U.S. President Donald Trump's former campaign chairman, Paul Manafort, has registered as a foreign agent for consulting work he did for the political party of former Ukrainian President Viktor Yanukovych.
Manafort said in a Justice Department filing that his firm, DMP International, received more than $17 million from the Party of Regions, the pro-Russian former ruling party, for consulting work from 2012 through 2014.
Manafort is the second member of the Trump campaign to register as a foreign agent. In March, former national security adviser Michael Flynn registered with the Justice Department for work his consulting firm performed for a Turkish businessman.
Manafort headed Trump's campaign for about five months until August and resigned from the campaign immediately after the Associated Press reported on his firm's covert Washington lobbying operation on behalf of Ukraine's ruling political party.
He is one of several people linked to the Trump campaign who are under scrutiny by a special counsel and congressional committees investigating Russian meddling in the 2016 campaign and potential coordination with Trump associates.
Manafort has denied any coordination with Russia and has said his work in Ukraine was not related to the campaign.
Under U.S. law, people who represent foreign political interests and seek to influence U.S. public opinion and policy are required to register with the Justice Department before they perform any work. Manafort's registration comes more than three years after he completed his work.

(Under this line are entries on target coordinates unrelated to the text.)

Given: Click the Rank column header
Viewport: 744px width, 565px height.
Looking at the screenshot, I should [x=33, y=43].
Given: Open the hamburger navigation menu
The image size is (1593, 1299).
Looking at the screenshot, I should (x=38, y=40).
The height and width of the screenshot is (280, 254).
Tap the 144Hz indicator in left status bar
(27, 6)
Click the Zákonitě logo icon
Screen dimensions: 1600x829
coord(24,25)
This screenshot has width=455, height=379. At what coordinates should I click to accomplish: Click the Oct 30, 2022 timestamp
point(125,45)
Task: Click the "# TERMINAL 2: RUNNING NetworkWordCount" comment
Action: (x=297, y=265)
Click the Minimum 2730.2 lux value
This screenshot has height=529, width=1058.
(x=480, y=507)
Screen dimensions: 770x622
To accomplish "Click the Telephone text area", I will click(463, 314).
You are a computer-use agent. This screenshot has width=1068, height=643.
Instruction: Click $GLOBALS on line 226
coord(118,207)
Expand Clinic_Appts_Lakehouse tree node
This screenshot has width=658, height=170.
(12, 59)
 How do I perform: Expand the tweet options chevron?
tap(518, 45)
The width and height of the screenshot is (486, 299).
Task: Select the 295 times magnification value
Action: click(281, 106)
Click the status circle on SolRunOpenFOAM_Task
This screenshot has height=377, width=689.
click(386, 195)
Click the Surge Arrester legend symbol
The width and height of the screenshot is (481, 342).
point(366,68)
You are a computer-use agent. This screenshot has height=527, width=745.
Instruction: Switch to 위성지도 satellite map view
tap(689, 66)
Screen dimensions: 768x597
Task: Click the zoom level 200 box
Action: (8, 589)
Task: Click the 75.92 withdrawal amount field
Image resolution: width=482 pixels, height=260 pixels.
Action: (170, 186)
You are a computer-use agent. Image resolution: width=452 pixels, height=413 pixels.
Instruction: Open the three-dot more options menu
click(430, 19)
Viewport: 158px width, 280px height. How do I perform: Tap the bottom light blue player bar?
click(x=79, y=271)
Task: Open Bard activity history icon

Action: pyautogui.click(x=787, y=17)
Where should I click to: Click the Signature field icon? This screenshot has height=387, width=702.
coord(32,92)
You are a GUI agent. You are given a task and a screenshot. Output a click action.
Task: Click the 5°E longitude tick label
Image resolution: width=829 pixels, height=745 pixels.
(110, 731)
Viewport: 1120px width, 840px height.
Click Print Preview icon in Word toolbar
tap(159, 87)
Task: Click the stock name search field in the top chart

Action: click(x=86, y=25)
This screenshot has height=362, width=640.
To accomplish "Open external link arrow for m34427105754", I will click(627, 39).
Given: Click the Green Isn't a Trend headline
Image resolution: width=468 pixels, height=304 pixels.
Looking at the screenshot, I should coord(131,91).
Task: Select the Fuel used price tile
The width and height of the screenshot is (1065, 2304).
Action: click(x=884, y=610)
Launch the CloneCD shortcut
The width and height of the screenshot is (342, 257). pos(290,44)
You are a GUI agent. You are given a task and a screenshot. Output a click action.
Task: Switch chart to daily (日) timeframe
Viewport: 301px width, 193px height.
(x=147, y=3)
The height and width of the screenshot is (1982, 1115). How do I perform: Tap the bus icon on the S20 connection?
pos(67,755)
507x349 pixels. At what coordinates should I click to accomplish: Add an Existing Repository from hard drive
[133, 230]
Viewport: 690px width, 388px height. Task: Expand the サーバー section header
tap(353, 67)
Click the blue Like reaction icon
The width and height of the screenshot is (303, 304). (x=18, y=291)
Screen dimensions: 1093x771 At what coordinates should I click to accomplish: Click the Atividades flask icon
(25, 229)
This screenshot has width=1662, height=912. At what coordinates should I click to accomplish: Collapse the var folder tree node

The Justice Department rarely prosecutes violations of the Foreign Agents Registration Act. Instead, as in Manafort's case, they often work with lobbyists to get in compliance.
In addition to Manafort, his deputy, Rick Gates, also registered for the Ukrainian political work. Gates also served in the Trump campaign.
In the filing, Manafort said that his company's work was mostly focused on domestic Ukrainian politics as part of its work for Yanukovych's party.
Yanukovych abandoned office in late February 2014 and fled to Russia in the face of protests triggered by his decision to scrap plans for a landmark deal with the European Union and improve trade ties with Moscow instead. He is currently being tried for treason in absentia in the Ukrainian capital for his role in the deaths of protesters.
Manafort's filing repeatedly states that his firm worked "to advance the goal of greater political and economic integration between Ukraine and the West."
Manafort's firm also acknowledged that it had some involvement with a Brussels-based nonprofit called the European Centre for Modern Ukraine, saying that it provided "advice" to the entity.